• Selected excerpt:
------------------------------------------------------------------------
To examine the cellular localization of Nrf2 and HO‐1 in the spinal dorsal horn, we harvested the lumbar spinal tissues from the rats in the sham group and BCP groups on 12 days after the operation. Coimmunostaining images of the spinal dorsal horn in the two groups confirmed that Nrf2 (Figure 3d) signals were colocalized with NeuN‐positive (neuronal) cells rather than GFAP‐positive (astrocytes) cells or Iba‐1‐positive (microglial) cells, while HO‐1 (Figure 3e) was primarily located in the NeuN‐positive cells, with a small proportion is located in the Iba‐1‐positive cells but no co‐localization with GFAP‐positive cells.
------------------------------------------------------------------------
• Tasks to perform:
a) For each statement below, say whether it agrees with the passage on Nrf2 and HO-1 in the spinal dorsal horn, and quote the words from the passage that decide it. (i) The lumbar spinal tissues were harvested 12 days after the operation. (ii) Nrf2 signals were colocalized with GFAP-positive cells. (iii) A small proportion of HO-1 was located in Iba-1-positive cells.
b) Write the next part of the passage on Nrf2 and HO-1 in the spinal dorsal horn, continuing from its last sentence.
The lines that come after this passage are not needed for anything here.

• Given material:
------------------------------------------------------------------------
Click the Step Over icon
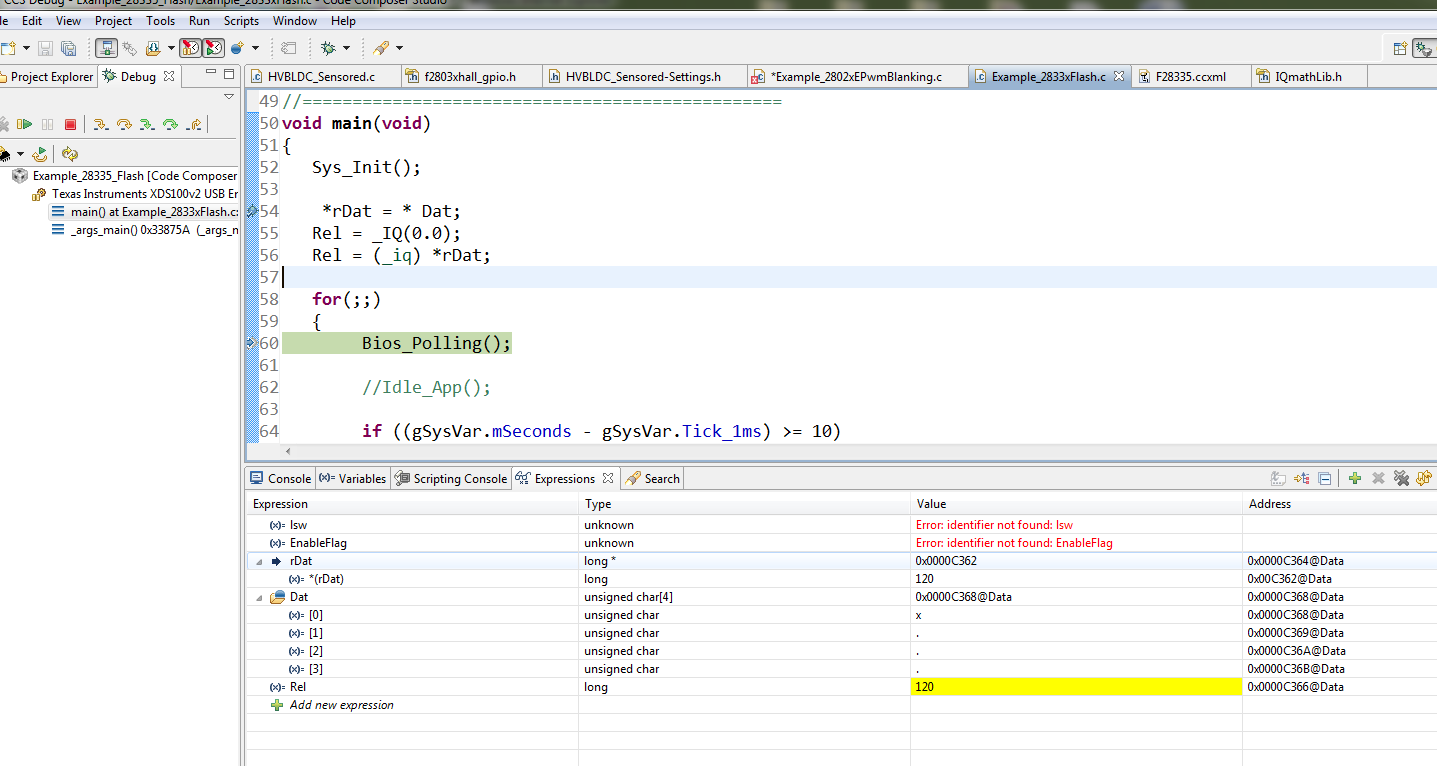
------------------------------------------------------------------------
• Response list:
a)
(i) Yes: "on 12 days after the operation"
(ii) No: "colocalized with NeuN‐positive (neuronal) cells rather than GFAP‐positive (astrocytes) cells or Iba‐1‐positive (microglial) cells"
(iii) Yes: "with a small proportion is located in the Iba‐1‐positive cells"

b)
3.3. Nrf2 translocates from the cytoplasm to the nucleus after tumour inoculation

Nrf2 is a transcription factor that needs to enter the nucleus to exert its anti‐inflammatory and anti‐oxidant properties. To study whether Nrf2 nuclear transcription is involved in the development of BCP, we killed rats on days 0, 6, 12 and 18 after surgery to collect spinal lumbar enlargement tissue to detect the expression of Nrf2 protein in the cytoplasm and nucleus. As shown in Figure 4a–c, on day 6 after the surgery, expression of Nrf2 cytoplasmic protein was significantly decreased, gradually increasing thereafter with the progression of BCP but was lower than that in the sham group (*p < .05, ***p < .001 vs. sham group; n = 4, one‐way ANOVA, Figure 4a, b). In contrast, with the progression of BCP, expression of Nrf2 in the nucleus gradually decreased, but overall expression remained higher than that of the sham group. (**p < .01,***p < .001 vs. sham group; n = 4, one‐way ANOVA, Figure 4a, c). These results indicate that BCP induces the transfer of Nrf2 from the cytoplasm to the nucleus.

FIGURE 4.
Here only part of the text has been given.